The measure would cover all agencies that receive funding under Part B or Part E of Title IV of the Social Security Act. Part B covers child and family services, and Part E covers federal payments for foster care, prevention and permanency.

"Child welfare providers, who serve the needs and rights of children regardless of background, enjoy the cherished freedom of religious liberty like all Americans," the bishops wrote in a letter of support to Scott and Kelly.

It was signed by Cardinal Timothy M. Dolan of New York, chairman of the U.S. Conference of Catholic Bishops' Committee for Religious Liberty; Archbishop Paul S. Coakley of Oklahoma City, chairman of the USCCB Committee on Domestic Justice and Human Development; and Bishop David A. Konderla of Tulsa, Oklahoma, chairman of the USCCB Subcommittee for the Promotion and Defense of Marriage.

Some faith-based child welfare providers, including those operating in Massachusetts, Illinois, California, Philadelphia, New York and the District of Columbia have been excluded from carrying out adoption and foster care services because the providers act on their belief that children ought to be placed with a married mother and father.

"The Inclusion Act would remedy this unjust discrimination, and maximize the benefit to thousands of children in need, by enabling all foster care and adoption providers to serve the needs of parents and children in a manner consistent with the providers’ religious beliefs and moral convictions," the USCCB committee chairmen said.

They added: "Adoptive and foster care parents, as well as women and men who want to place their children, ought to be able to choose an agency that shares their religious beliefs or convictions about the best interests of their children."
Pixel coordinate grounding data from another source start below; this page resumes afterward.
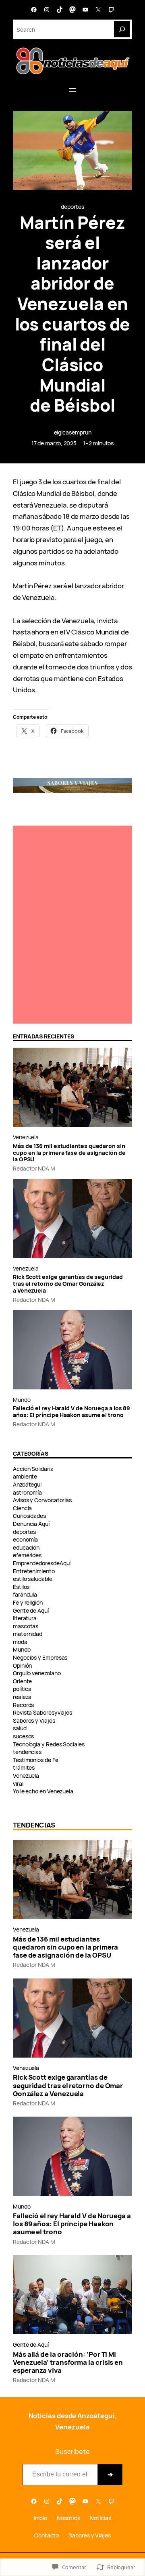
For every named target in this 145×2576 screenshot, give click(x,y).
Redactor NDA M (34, 1168)
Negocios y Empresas (40, 1657)
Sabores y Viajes (34, 1720)
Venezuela (26, 1137)
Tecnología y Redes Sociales (49, 1744)
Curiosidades (29, 1515)
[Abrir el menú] (72, 90)
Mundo (22, 1399)
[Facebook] (34, 9)
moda (20, 1642)
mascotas (25, 1626)
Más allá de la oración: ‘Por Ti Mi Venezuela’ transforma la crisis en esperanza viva (68, 2362)
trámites (24, 1767)
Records (23, 1705)
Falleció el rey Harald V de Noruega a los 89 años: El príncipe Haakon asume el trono (71, 1412)
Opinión (22, 1665)
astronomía (27, 1492)
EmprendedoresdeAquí (41, 1563)
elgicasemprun (72, 432)
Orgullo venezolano (37, 1673)
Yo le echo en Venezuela (43, 1791)
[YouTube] (85, 9)
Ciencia (22, 1508)
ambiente (25, 1476)
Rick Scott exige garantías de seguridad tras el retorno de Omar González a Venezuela (68, 1284)
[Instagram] (47, 9)
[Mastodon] (72, 9)
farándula (25, 1594)
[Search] (122, 29)
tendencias (27, 1752)
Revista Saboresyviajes (42, 1712)
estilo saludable (32, 1579)
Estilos (21, 1587)
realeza (22, 1697)
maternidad (27, 1634)
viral (18, 1783)
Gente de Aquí (31, 1610)
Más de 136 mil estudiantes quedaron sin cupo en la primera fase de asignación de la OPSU (69, 1153)
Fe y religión (28, 1602)
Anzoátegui (27, 1484)
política (22, 1689)
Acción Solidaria (33, 1469)
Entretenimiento (34, 1571)
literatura (25, 1618)
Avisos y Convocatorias (42, 1500)
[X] (98, 9)
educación (26, 1547)
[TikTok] (59, 9)
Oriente (22, 1681)
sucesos (23, 1736)
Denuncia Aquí (31, 1524)
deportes (72, 206)
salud (20, 1728)
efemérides (27, 1555)
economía (25, 1539)
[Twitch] (111, 9)
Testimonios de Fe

Last November, the U.S. Supreme Court heard arguments in the case of Fulton v. Philadelphia, which centers on the city of Philadelphia's 2018 exclusion of the foster program of Catholic Social Services of the Philadelphia Archdiocese because of the agency's policy of not placing children with same-sex couples or unmarried couples because such unions go against church teaching on traditional marriage.

Dolan, Coakley and Konderla said they hoped others in the House and Senate would show their support for the Child Welfare Provider Inclusion Act as co-sponsors.

"The freedom to serve in accord with one's religious beliefs and moral convictions is foundational to religious freedom in our nation," the prelates said.